#### SUPPLIED DATA:
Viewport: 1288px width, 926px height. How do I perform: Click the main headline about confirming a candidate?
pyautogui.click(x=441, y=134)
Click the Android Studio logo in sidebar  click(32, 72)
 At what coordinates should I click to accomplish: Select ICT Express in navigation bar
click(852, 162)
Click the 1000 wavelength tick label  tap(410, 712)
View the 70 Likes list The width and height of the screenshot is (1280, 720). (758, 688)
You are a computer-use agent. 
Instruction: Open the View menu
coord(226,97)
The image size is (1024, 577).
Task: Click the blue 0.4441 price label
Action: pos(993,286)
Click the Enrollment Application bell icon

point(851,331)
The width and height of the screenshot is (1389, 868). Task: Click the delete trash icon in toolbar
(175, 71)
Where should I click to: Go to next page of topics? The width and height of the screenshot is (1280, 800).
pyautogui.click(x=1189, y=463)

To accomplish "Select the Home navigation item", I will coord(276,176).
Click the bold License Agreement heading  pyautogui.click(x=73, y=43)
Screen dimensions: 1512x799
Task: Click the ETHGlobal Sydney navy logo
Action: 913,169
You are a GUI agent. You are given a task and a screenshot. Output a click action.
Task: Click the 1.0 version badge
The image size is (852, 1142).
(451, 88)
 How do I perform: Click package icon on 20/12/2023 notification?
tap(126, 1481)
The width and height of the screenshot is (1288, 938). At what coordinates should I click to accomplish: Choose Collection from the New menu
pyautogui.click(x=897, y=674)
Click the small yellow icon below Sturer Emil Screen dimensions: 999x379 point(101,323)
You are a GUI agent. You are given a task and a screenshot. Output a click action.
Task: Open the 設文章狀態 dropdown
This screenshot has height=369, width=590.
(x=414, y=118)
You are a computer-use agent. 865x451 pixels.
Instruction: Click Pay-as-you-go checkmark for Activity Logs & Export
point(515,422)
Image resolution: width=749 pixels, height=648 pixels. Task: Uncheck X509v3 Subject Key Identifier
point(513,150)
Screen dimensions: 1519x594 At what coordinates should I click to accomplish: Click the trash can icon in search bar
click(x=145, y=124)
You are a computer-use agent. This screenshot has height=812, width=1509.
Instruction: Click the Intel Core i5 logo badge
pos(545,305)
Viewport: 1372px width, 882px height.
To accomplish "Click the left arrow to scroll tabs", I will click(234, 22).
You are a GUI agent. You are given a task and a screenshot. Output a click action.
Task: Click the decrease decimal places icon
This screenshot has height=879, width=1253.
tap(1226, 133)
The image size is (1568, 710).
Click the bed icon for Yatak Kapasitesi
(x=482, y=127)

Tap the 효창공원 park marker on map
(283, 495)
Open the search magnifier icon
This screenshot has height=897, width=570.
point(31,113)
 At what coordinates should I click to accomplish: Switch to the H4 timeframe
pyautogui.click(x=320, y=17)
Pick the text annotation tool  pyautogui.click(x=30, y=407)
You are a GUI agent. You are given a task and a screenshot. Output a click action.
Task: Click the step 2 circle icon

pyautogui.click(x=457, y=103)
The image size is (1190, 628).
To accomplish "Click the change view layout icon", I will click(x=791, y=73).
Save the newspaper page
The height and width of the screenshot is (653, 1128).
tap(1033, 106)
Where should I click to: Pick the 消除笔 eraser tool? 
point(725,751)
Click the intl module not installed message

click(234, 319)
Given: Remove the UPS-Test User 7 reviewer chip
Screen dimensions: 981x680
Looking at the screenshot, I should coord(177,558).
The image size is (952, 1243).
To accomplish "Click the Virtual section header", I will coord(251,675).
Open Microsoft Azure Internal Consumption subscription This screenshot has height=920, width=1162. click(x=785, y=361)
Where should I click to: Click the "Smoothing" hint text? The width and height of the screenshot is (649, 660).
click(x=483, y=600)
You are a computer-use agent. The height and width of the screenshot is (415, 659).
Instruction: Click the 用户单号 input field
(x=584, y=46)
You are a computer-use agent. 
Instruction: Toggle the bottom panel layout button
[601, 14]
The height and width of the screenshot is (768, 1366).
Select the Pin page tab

#### EXERCISE AIM:
How many lines of the data contain the word "computer"? Answer with the number alone.

#### WRITTEN SOLUTION:
5